A personal favorite, though, is the 2004 column that mentioned Adm. James Stockdale. As the correction said, “The admiral ran as an independent in 1992 with Ross Perot, not as a Republican in 1996 with John McCain, who was not a nominee.” Um, yeah.
Um, ouch. Further ouch: former Chicago Tribune TV critic John Cook takes up the cause at his blog Reference Tone. In an etry entitled “The Wrongest Critic” Cook runs Stanley’s numbers through Nexus and comes up with a whopping corrections rate: “My God,” he exclaimes. “The woman is clocking corrections at more than a monthly rate. And they are stupid, stupid errors.” He then goes on to list them all (NB these corrections do not include anything regarding Katie Couric), going back to October 2001 when she refers to CNN’s Jeff Greenfield as Jeff Greenberg. (NB we have no bone to pick even though this one from August 5th was the first listed: “The TV Watch column in The Arts yesterday, about the legacy of Peter Jennings, misstated the name of the network where he started his career. It is the Canadian Broadcasting Corporation, not Company”).
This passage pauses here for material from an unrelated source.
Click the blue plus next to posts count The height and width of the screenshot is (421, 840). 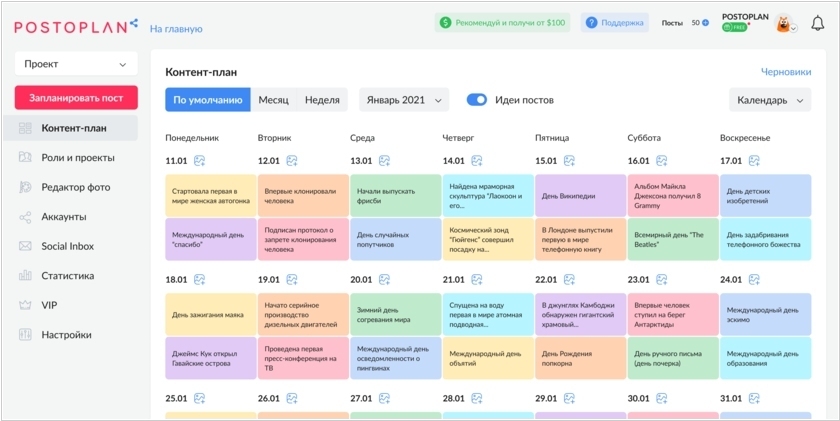tap(706, 22)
Cook crunches Stanely’s corrections rate at 14%; this, by the way, is an improvement over Gawker’s version run in mid-April, which clocked it at 15.3%.
What do those numbers mean? Geraldo aside, they are mostly small; Cook says, fairly, that probably there are no “we have to stop Alessandra Stanley from writing for the Times–now” memos in the works. But, as Regret the Error asked presciently of Seth Mnookin just last week, are corrections an early indicator of something wrong? Said Mnookin: “Certainly, if in every 20th story you file there are two or three, there’s something wrong.” Stanley’s rate averages to one in seven.
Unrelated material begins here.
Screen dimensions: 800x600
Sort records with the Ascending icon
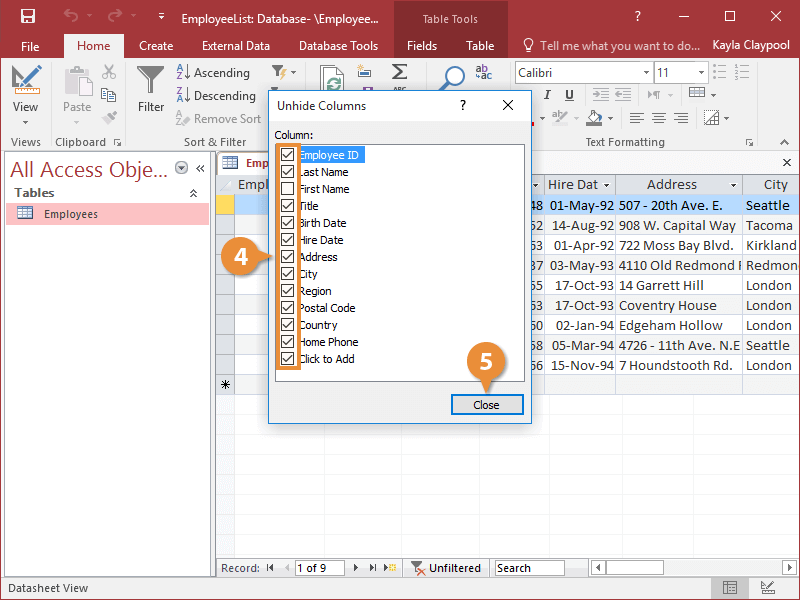(183, 73)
Mnookin also said that the NYT had “gotten much better about not viewing every correction as an embarrassment.” In this case, it may be the lack thereof about which Times should be abashed.
Phil Rosenthal: “Stanley’s pieces have had doozies” [Chicago Tribune]
The Wrongest Critic [Reference Tone]
Alessandra Stanley: Often Erudite, Sometimes Accurate [Gawker]
Regret the Interview: A Conversation with Seth Mnookin [RTE]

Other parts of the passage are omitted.